Porque
o medo de chegar a velho é tão forte que tentamos com todas as nossas forças
mantermo-nos jovens até ao dia em que nos dizem, amanhã já não vens trabalhar,
já és reformado, estás velho, cansado, as tuas mãos tremem quando escreves ou
pegas num objecto, o teu cabelo branco é triste, os teus olhos não sorriem,
estás trôpego e cais com facilidade, a tua memória falha e as tuas palavras são
ditas em surdina porque não tens força para falar, porque tens medo, e tudo
isto porque sabes que a partir de hoje já não te respeitam, não te consideram
uma pessoa comum és apenas um velho.
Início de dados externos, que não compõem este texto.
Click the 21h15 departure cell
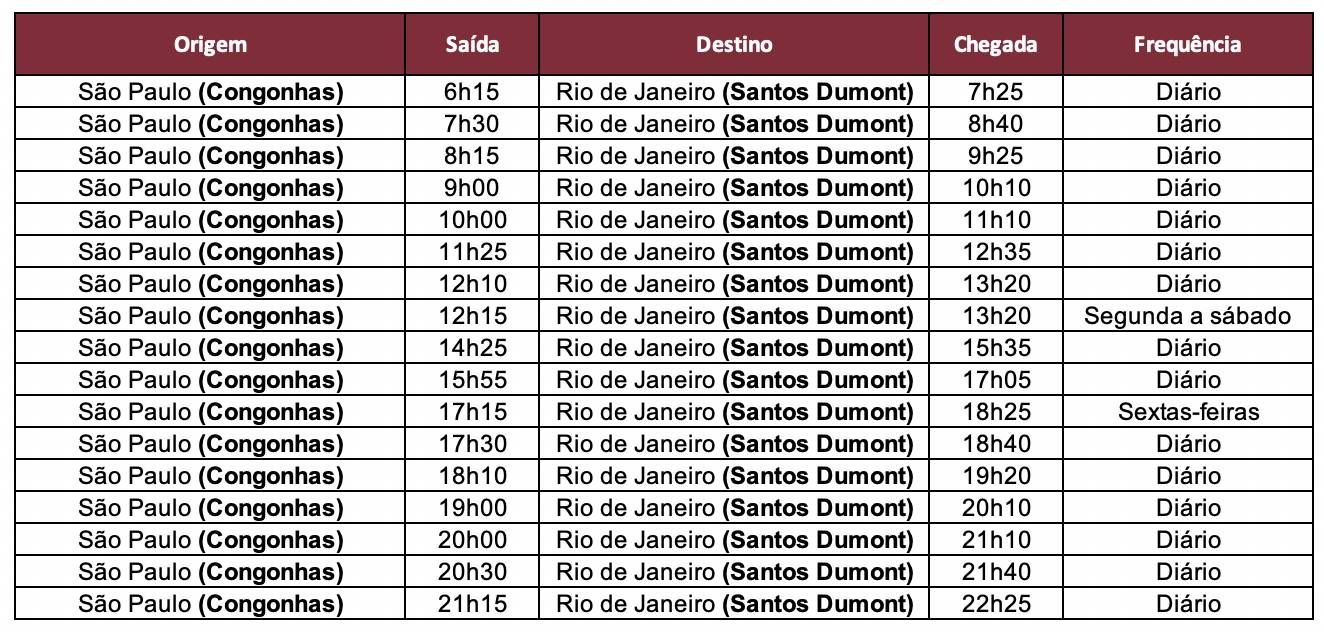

Um velho que não quer ser deixado no
hospital porque não o querem, que não quer que o ponham num qualquer lar e
nunca mais veja os seus filhos e os seus netos, que não quer ser considerado um
cidadão de segunda, que não quer ser arrumado, que não quer ser lamentado,
humilhado, desconsiderado. Que não quer ser o riso dos que passam, a troça dos
miúdos, o abandonado, o coitadinho, o abandonado.
Por
isso quando chegar o meu tempo e porque nada mudou, quero indignar-me e
juntar-me a tantos outros que como eu que não querem ser postos no lixo. Quero
ir para as ruas gritar que sou um cidadão deste país e mereço, quero, o
respeito a consideração e dignidade a que tenho direito.